No, no...I understand why it's "apple," just not why it's the English word for apple, and not the Latin or French word for apple, since that was the language they spoke. See what I mean?

Thanks, Mom!

Wednesday, May 24, 2006 9:36:00 PM  
Blogger Diana Peterfreund soliloquized...

Isaac Newton was english. that's the way I made it work in my head. For what it's worth. Also -- ALL the clues were in English. "So dark the con..." and "lame saint" and whatever they translated to. The clue itself was in English. Why wouldn't the answer be?

What I couldn't figure out was why they made Sophie such a terrible cryptologist. I did like how they made her much younger when she came across grandpa doing the nasty. Made a lot more sense that way. In the book, she's in college, and I don't know a Parisian chick who would freak out so much.

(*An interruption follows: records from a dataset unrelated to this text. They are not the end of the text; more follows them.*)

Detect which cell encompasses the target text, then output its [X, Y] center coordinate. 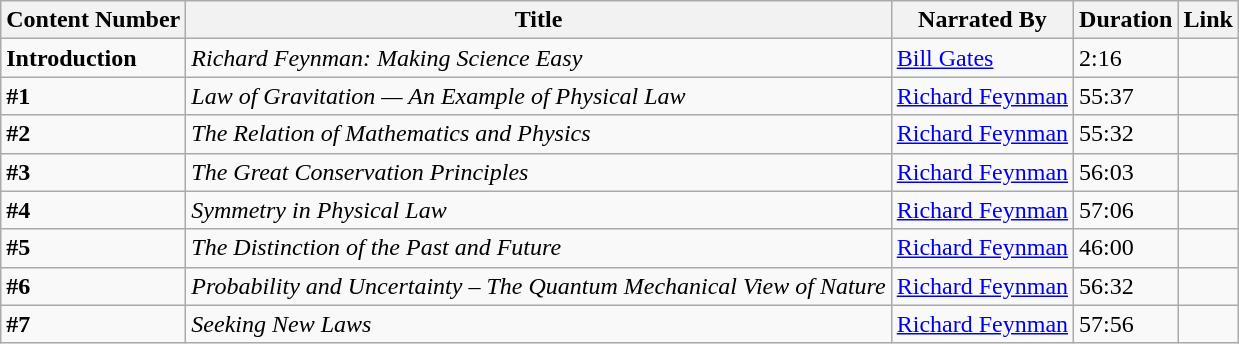
Seeking New Laws [538, 324]
56:03 [1126, 172]
56:32 [1126, 286]
#1 [94, 96]
Law of Gravitation — An Example of Physical Law [538, 96]
46:00 [1126, 248]
Content Number [94, 20]
2:16 [1126, 58]
#7 [94, 324]
Bill Gates [982, 58]
Duration [1126, 20]
The Distinction of the Past and Future [538, 248]
The Great Conservation Principles [538, 172]
Probability and Uncertainty – The Quantum Mechanical View of Nature [538, 286]
#5 [94, 248]
Richard Feynman: Making Science Easy [538, 58]
57:06 [1126, 210]
Title [538, 20]
#2 [94, 134]
#3 [94, 172]
Narrated By [982, 20]
#4 [94, 210]
55:37 [1126, 96]
#6 [94, 286]
Symmetry in Physical Law [538, 210]
The Relation of Mathematics and Physics [538, 134]
Link [1208, 20]
55:32 [1126, 134]
Introduction [94, 58]
57:56 [1126, 324]
Provide the (X, Y) coordinate of the cell's center where the given text is located.  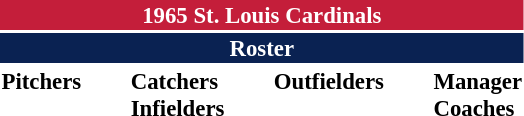
1965 St. Louis Cardinals (262, 15)
Roster (262, 48)
Pinpoint the cell where the given text exists, returning its [X, Y] midpoint coordinate. 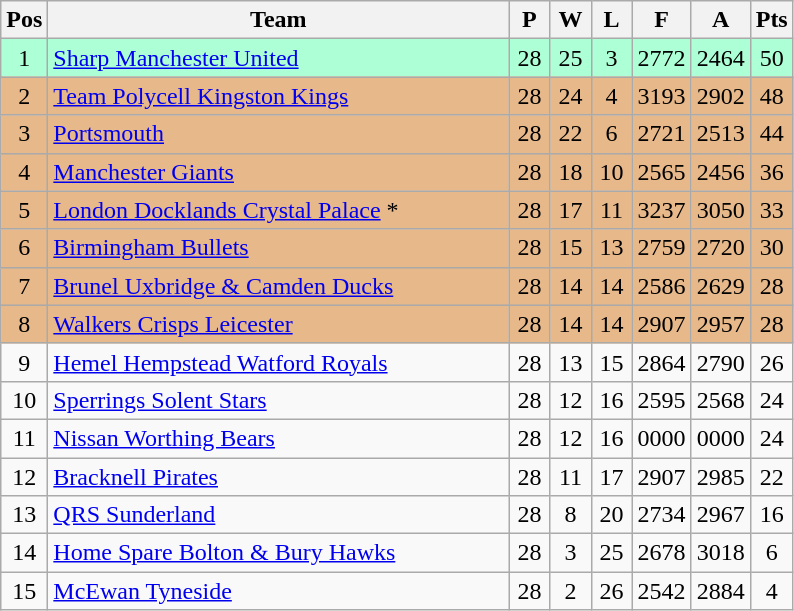
5 [24, 210]
30 [772, 248]
9 [24, 362]
2678 [662, 553]
18 [570, 172]
2985 [720, 477]
Hemel Hempstead Watford Royals [278, 362]
2586 [662, 286]
Pos [24, 20]
2864 [662, 362]
2759 [662, 248]
20 [612, 515]
L [612, 20]
2902 [720, 96]
2720 [720, 248]
33 [772, 210]
48 [772, 96]
3237 [662, 210]
QRS Sunderland [278, 515]
50 [772, 58]
Birmingham Bullets [278, 248]
2565 [662, 172]
2464 [720, 58]
1 [24, 58]
2513 [720, 134]
McEwan Tyneside [278, 591]
2456 [720, 172]
2772 [662, 58]
36 [772, 172]
2884 [720, 591]
2967 [720, 515]
Team [278, 20]
2568 [720, 400]
Nissan Worthing Bears [278, 438]
3050 [720, 210]
2595 [662, 400]
Sharp Manchester United [278, 58]
2542 [662, 591]
2721 [662, 134]
2734 [662, 515]
3018 [720, 553]
Brunel Uxbridge & Camden Ducks [278, 286]
2629 [720, 286]
London Docklands Crystal Palace * [278, 210]
Bracknell Pirates [278, 477]
Pts [772, 20]
Portsmouth [278, 134]
Walkers Crisps Leicester [278, 324]
7 [24, 286]
44 [772, 134]
F [662, 20]
W [570, 20]
Manchester Giants [278, 172]
Home Spare Bolton & Bury Hawks [278, 553]
2957 [720, 324]
P [530, 20]
A [720, 20]
2790 [720, 362]
Sperrings Solent Stars [278, 400]
Team Polycell Kingston Kings [278, 96]
3193 [662, 96]
Capture the cell that displays the provided text and extract its [x, y] central coordinate. 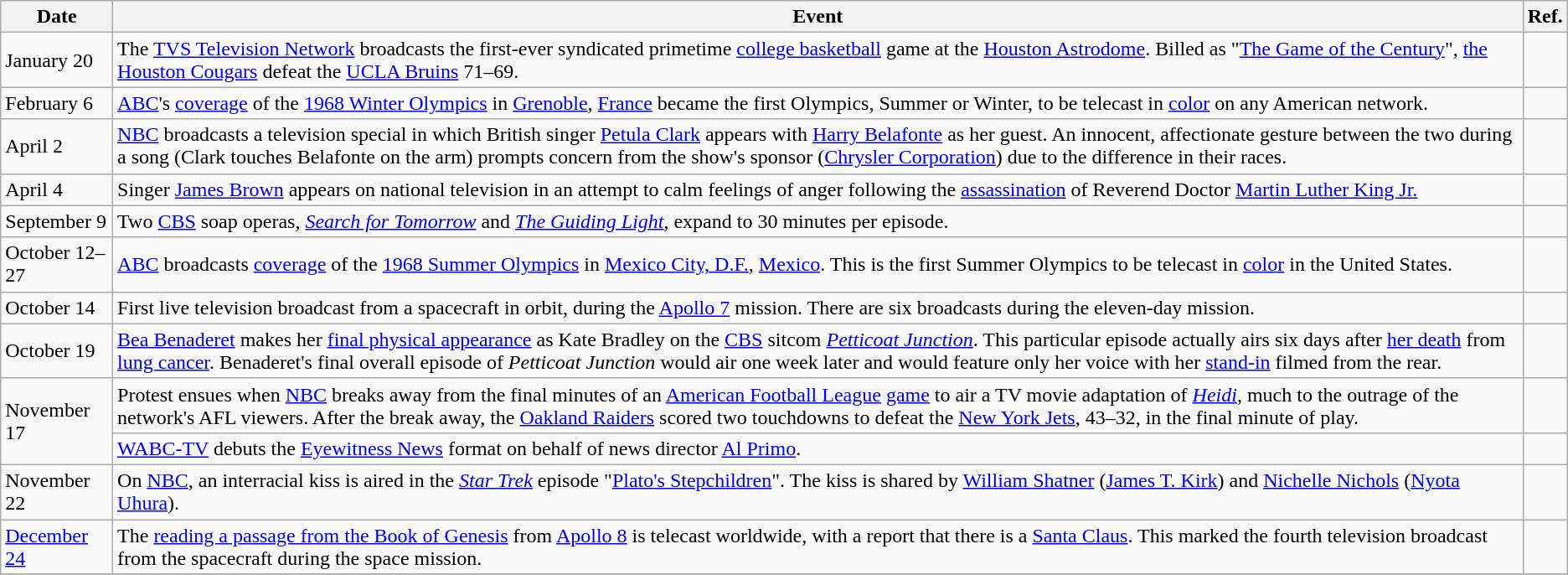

Wednesday, May 24, 2006 11:48:00 PM  
Blogger Diana Peterfreund soliloquized...

Also, in the book, there are TWO cryptexes.

Wednesday, May 24, 2006 11:48:00 PM  
Blogger Jana DeLeon soliloquized...

Yes, as usual, the book was better and covered far more ground. I liked the movie okay and found all the theories in the book very interesting. What I think it lacked is the things the rest of us put into our work - a great plot, superb ending (I felt let down), character arc??????

Essentially, I saw the "story" as a setting for Brown to unleash a bunch of hypothesis that is actually what caused the controversy and sold the book. I don't think the suspense itself was all that great.

And another thing, why is everyone upset at the thought of Christ being married? What the heck difference does it make. He was a man.....granted, a man without sin, but since when is marriage and children a sin?

Thursday, May 25, 2006 7:55:00 AM  
Blogger Janice Lynn soliloquized...

I have the book, but haven't read it yet. Had to wait on hubby to finish & then ball season was full swing (no pun intended ;) & I haven't gotten to it yet. Very cool discussion & piques my curiosity all the more!

Thursday, May 25, 2006 11:21:00 PM  
Blogger MaryF soliloquized...

I liked the movie, too. I read the book awhile back, so didn't remember much (which, if you think about it, doesn't say much for DB's writing.) I wish they'd played up the Sacred Feminine more.

What didn't work for me in either the book or the movie was this dying man runnning around the museum leaving coded clues. But once I suspended that disbelief, I liked it.

Jana, I'm with you - I don't get the big deal about Jesus having a family. And I was raised Catholic.